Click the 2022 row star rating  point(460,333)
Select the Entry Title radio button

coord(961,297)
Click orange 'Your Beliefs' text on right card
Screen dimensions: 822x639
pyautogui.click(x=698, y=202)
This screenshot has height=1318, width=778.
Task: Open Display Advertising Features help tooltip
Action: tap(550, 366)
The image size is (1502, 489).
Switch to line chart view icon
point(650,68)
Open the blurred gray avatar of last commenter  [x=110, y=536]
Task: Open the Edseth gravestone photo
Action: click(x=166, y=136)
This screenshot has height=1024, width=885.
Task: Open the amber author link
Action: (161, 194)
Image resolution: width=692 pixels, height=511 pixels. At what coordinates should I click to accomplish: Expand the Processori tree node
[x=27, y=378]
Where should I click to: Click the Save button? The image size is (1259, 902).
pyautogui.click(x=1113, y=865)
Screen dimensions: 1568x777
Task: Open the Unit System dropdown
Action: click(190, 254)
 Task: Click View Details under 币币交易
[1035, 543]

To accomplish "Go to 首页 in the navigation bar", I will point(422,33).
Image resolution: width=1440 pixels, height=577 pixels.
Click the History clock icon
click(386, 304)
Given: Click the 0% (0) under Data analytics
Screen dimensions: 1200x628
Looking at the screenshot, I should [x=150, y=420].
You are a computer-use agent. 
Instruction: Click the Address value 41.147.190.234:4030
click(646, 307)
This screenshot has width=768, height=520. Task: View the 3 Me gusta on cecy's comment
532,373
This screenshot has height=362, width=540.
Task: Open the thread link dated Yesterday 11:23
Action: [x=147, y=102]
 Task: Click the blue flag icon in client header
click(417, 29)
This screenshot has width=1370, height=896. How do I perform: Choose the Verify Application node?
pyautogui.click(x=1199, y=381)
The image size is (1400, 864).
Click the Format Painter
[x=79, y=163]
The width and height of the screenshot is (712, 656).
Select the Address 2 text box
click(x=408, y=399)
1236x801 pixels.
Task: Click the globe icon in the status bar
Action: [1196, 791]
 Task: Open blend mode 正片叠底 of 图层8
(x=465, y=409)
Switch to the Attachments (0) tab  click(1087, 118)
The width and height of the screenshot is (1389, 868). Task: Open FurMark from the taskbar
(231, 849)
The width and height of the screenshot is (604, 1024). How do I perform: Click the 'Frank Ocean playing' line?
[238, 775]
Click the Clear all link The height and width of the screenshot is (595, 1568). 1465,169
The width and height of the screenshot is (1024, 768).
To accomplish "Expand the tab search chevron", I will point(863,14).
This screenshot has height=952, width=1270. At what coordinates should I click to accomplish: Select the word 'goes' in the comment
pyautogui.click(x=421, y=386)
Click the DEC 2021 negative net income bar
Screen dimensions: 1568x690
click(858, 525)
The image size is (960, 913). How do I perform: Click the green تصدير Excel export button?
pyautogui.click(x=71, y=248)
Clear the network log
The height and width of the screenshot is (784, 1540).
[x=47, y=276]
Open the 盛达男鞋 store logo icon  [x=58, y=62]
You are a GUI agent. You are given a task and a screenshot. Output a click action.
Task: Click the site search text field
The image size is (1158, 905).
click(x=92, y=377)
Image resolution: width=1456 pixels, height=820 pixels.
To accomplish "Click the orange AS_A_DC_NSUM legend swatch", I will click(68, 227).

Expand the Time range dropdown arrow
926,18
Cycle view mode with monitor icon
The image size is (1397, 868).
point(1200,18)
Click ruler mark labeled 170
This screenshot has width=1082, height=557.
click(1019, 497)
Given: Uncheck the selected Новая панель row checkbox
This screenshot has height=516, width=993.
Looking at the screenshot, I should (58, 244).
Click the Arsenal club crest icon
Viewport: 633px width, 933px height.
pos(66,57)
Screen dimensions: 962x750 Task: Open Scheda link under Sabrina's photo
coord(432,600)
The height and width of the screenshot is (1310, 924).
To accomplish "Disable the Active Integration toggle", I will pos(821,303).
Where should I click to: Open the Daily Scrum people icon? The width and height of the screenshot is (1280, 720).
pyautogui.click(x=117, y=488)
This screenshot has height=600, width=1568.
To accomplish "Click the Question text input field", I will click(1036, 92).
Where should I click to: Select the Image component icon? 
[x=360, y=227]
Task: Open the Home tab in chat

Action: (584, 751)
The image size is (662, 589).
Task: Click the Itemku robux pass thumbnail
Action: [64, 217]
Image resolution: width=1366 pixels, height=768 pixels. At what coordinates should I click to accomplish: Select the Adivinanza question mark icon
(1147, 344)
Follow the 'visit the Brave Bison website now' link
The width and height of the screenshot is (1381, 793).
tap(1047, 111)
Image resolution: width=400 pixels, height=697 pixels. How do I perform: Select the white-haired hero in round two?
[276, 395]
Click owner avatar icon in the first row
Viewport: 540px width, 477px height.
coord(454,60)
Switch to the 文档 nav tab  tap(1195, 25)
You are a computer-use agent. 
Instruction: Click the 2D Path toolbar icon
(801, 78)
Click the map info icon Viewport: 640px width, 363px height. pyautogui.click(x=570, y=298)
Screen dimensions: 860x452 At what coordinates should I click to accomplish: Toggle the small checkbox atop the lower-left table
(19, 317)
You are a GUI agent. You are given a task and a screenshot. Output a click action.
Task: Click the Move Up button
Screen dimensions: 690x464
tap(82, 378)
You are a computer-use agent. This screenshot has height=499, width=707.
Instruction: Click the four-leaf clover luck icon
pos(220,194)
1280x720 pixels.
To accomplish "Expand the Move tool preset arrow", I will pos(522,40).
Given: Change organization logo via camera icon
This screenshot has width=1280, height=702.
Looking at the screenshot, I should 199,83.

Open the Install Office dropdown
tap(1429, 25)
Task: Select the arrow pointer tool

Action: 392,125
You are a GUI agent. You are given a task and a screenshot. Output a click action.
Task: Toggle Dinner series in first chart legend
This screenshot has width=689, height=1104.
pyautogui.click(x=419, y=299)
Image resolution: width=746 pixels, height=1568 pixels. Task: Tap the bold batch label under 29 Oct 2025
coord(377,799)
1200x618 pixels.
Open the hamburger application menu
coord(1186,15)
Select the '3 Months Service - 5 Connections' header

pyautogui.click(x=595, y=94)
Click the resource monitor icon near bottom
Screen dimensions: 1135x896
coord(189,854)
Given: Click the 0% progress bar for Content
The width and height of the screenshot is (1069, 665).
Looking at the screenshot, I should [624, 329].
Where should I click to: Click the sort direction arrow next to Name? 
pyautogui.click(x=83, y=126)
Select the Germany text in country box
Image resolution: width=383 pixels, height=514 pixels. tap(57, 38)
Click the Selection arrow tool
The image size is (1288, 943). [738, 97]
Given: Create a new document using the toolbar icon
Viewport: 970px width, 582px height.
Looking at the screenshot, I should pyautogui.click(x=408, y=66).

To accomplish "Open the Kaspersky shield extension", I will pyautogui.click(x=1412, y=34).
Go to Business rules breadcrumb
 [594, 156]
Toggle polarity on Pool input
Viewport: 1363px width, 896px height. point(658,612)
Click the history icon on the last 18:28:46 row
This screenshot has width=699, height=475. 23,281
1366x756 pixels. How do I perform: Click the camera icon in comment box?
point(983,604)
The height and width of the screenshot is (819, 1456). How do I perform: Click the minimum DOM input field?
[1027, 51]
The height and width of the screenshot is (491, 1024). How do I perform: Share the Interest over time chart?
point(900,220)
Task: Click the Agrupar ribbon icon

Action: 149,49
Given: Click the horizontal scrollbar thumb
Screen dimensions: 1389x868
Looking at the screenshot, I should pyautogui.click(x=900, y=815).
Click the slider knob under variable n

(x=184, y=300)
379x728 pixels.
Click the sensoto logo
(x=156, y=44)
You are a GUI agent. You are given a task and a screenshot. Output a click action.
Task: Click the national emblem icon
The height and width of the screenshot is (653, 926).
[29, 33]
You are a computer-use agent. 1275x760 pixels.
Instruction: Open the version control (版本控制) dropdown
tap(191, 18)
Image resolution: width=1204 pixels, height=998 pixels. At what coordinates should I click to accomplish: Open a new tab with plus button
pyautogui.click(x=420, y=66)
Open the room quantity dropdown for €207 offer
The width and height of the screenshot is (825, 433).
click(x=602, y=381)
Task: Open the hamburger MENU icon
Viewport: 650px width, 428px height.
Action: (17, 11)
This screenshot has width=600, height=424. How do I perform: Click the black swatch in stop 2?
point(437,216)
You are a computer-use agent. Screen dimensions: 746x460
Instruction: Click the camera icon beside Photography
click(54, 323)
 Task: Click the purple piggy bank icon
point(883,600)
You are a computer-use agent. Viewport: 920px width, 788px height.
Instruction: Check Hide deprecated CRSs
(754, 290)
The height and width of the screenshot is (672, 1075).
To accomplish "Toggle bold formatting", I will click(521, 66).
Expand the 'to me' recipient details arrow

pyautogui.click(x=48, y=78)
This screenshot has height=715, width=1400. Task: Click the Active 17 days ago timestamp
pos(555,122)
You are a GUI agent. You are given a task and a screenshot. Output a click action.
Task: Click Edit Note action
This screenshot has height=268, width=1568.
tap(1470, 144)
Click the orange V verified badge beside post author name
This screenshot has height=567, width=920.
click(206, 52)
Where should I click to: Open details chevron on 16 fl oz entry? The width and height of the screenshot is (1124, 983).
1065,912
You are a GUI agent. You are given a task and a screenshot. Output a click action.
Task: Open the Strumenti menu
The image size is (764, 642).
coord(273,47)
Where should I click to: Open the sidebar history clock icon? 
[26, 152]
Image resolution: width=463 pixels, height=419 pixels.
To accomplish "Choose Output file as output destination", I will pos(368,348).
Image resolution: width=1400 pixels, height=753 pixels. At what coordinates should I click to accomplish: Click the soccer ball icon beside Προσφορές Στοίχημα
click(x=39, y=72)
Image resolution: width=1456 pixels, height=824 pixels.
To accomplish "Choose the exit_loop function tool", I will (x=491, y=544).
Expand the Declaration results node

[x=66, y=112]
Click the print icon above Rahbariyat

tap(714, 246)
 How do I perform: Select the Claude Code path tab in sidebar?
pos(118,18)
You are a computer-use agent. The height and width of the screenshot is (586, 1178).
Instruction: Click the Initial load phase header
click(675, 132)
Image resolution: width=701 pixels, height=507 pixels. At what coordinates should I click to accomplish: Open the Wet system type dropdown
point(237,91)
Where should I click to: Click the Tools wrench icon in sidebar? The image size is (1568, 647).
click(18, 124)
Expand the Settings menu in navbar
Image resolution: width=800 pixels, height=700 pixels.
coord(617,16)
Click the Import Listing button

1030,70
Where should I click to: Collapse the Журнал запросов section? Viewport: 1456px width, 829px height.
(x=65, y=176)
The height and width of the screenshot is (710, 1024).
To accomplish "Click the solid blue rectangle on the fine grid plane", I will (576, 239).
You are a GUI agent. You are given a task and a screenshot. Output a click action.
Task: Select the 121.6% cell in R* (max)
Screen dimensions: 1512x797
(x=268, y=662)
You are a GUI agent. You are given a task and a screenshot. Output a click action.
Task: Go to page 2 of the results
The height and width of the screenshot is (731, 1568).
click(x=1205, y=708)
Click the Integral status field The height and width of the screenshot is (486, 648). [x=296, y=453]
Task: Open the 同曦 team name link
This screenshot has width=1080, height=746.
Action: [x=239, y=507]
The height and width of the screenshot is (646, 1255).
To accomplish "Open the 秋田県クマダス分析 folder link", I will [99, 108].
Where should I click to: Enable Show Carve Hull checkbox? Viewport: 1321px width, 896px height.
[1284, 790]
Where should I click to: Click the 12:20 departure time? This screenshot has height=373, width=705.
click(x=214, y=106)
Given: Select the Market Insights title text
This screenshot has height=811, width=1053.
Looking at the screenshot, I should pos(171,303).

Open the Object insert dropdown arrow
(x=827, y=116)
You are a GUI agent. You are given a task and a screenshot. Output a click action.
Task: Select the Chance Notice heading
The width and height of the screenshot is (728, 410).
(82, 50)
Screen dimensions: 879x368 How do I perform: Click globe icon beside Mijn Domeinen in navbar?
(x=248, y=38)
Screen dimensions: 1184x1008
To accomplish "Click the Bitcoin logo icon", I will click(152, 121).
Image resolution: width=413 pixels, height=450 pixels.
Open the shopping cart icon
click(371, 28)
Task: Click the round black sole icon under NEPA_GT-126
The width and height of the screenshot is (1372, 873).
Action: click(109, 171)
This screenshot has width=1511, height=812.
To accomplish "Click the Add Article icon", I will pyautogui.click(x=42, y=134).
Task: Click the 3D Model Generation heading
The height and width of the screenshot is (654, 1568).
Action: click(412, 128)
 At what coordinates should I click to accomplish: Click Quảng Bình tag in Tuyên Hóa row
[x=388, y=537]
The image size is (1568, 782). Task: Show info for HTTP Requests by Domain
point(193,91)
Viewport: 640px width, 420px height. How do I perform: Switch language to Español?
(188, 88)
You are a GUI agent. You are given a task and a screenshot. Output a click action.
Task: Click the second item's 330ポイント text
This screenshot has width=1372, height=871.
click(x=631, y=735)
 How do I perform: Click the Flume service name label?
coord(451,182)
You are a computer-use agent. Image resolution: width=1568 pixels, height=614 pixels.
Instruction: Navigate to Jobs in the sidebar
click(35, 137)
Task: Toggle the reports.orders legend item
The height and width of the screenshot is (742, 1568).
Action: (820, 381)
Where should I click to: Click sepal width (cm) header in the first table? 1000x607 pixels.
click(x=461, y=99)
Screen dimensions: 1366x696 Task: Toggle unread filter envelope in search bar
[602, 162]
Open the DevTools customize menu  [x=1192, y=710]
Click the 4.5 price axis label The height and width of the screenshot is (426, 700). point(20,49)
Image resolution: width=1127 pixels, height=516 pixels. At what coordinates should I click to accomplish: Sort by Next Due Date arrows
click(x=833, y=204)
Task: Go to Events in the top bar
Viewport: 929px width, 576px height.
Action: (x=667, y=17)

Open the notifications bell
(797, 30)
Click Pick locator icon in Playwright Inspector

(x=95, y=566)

——

Convert the data, from its first line through the line containing "point(650,68)" inclusive, into a numbered list, leaving out any blank lines.

1. Click the 2022 row star rating  point(460,333)
2. Select the Entry Title radio button
3. coord(961,297)
4. Click orange 'Your Beliefs' text on right card
5. Screen dimensions: 822x639
6. pyautogui.click(x=698, y=202)
7. This screenshot has height=1318, width=778.
8. Task: Open Display Advertising Features help tooltip
9. Action: tap(550, 366)
10. The image size is (1502, 489).
11. Switch to line chart view icon
12. point(650,68)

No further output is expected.